Leo Polak (1880-1941) geen Spinozist, wel bewonderaar van Spinoza

Dit blog is het vervolg op het eerste van 7 aug. en op het intermezzo van gisteren over Leo Polak’s "Liever een dode leeuw dan een levende hond", waarmee hij m.i. liet zien zich met Spinoza qua karakter te identificeren. Leo Polak moet een zekere ambivalente houding tegenover Spinoza hebben gehad. Hij distantieerde zich van diens filosofische systeem, maar had mateloze bewondering voor diens persoon en morele karakter. Hij zag hem niet als systematisch ethicus, wel als verheven en zeer adequate moralist. Ik kom er zo dadelijk op wat hij daarmee bedoelde.

- Aangeleverd materiaal -
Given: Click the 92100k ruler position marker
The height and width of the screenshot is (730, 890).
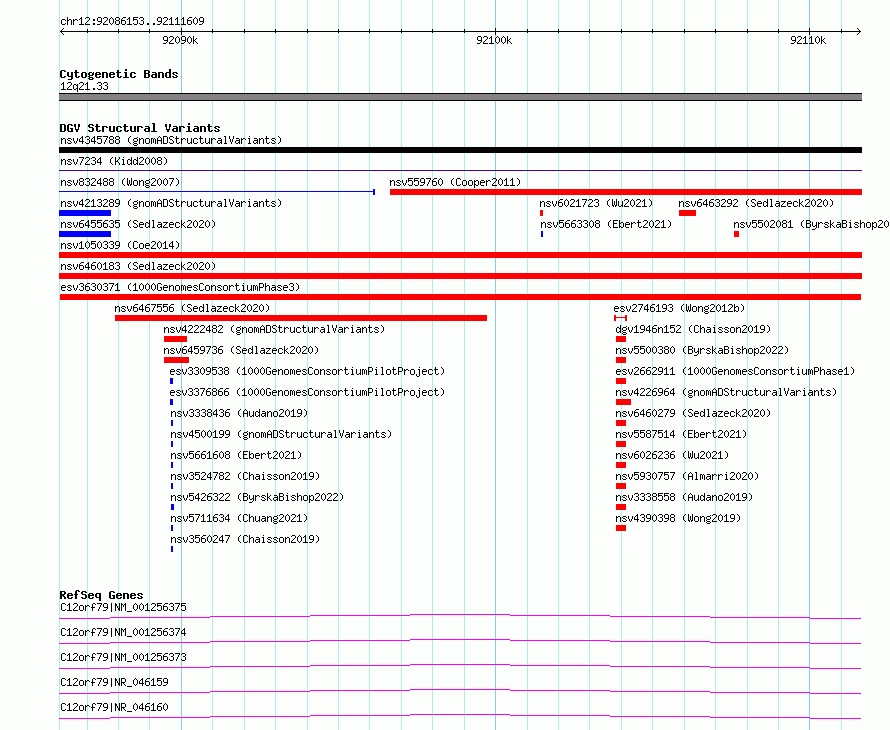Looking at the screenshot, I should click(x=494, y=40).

...

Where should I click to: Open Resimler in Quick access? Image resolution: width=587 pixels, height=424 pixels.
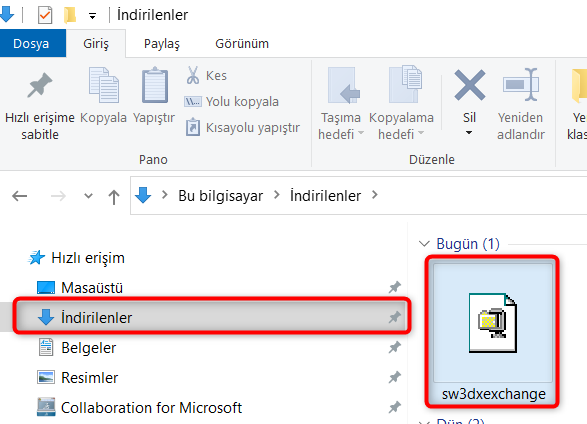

- Aanwijzing -
Geef het fragment over Leo Polak en Spinoza in zijn geheel en woord voor woord terug.

- Uitkomst -
Leo Polak (1880-1941) geen Spinozist, wel bewonderaar van Spinoza

Dit blog is het vervolg op het eerste van 7 aug. en op het intermezzo van gisteren over Leo Polak’s "Liever een dode leeuw dan een levende hond", waarmee hij m.i. liet zien zich met Spinoza qua karakter te identificeren. Leo Polak moet een zekere ambivalente houding tegenover Spinoza hebben gehad. Hij distantieerde zich van diens filosofische systeem, maar had mateloze bewondering voor diens persoon en morele karakter. Hij zag hem niet als systematisch ethicus, wel als verheven en zeer adequate moralist. Ik kom er zo dadelijk op wat hij daarmee bedoelde.